The funny thing is, I actually first watched Sergio Leone’s “dollars trilogy” not with my uncle but with my dad. My dad plays the guitar, and so when he first started looking after me he would often play it and one evening he was playing a piece from the soundtrack to For a Few Dollars More. So I asked him what it was, and he told me about it and these films and the next day he went and bought copies of the films and I loved them. I must have mentioned this to my uncle, which he was happy about as he had actually written about one of the films for his degree I think, and so whenever I went around to visit (this was when I saw still in my mid teens, and going there frequently) he had a different one for us to watch.

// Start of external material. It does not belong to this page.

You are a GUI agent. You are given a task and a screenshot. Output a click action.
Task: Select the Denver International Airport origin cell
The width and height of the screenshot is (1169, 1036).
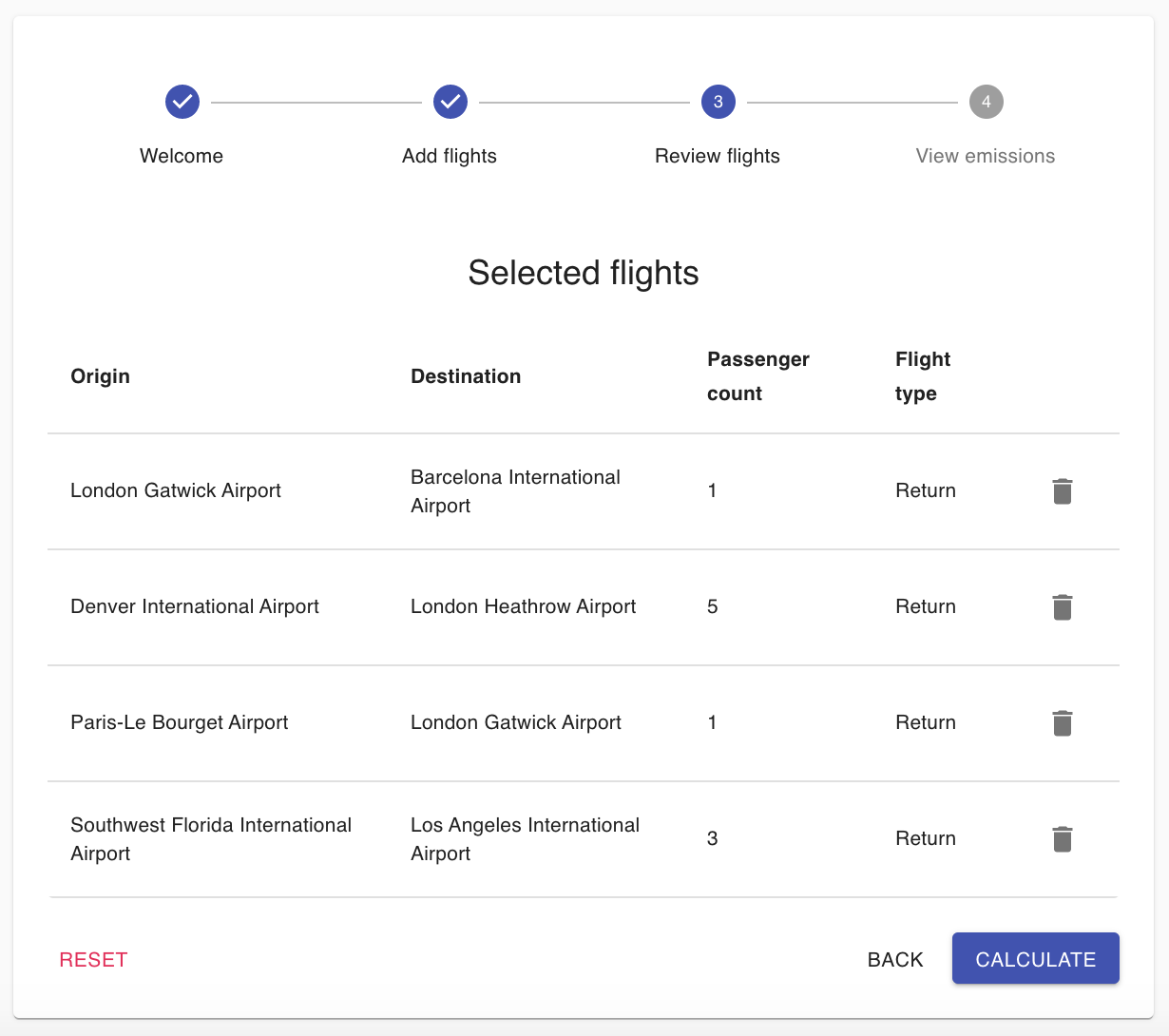coord(195,606)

My dad and my uncle never got along, they’ve always disliked each other and I’ve always been stuck in the middle of it. They’re not brothers, he’s my mother’s brother, and I can remember quite vividly me and my mum being invited over to visit for Christmas when I was maybe 6 or 7 years old and my dad being distinctly not allowed to come. When my mum asked why, she was told “I just don’t like him”. Not that my dad is any nicer, the amount of vitriol and filth I’ve heard him say about my uncle from such a young age is frankly disgusting. As I said earlier they are from very different backgrounds, so my uncle is very middle class and passive aggressive about it while my dad is much more crude. Since my mother died they have had to interact a lot more, so nowadays they’re cordial with one another but all the resentment is there just under the surface. My dad thinks he’s being looked down on, he’s always had a chip on his shoulder about it, but in this case I would agree that my uncle probably does and always has.

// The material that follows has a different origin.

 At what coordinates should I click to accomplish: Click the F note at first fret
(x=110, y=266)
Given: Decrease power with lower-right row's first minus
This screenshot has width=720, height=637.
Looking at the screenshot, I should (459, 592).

The result of this is that I can’t help but view anything that happens involving both of them as some kind of weird power game, or at least being suspicious of something like that. I hate it, and it’s mostly because my dad is genuinely mentally unhinged and paranoid and has felt the need to tell me about his delusions my entire life. Many of which focus around my uncle, naturally. In fact for a good couple of years he seemed genuinely convinced my uncle had murdered my mother, I wish I was fucking joking. He even went to the police station with his “evidence” and was laughed out of there, of course there are certain police officers that are out to get him he believes so that doesn’t mean anything. This is the exact kind of toxic shit I was talking about last week, he’s fucking poison. I’ve had this crap in the background since before I can even remember, I could write a 10,000 word post going over the many different wacky scenarios and conspiracies against him he thinks there are or has in the past. I’m getting completely sidetracked though, my point was that I always had this niggling feeling that maybe my uncle was trying to “steal” that thing I had with my dad watching these films. After all I started watching these films with my dad, but now it’s more of a tradition with me and my uncle. I’m just not sure what to think.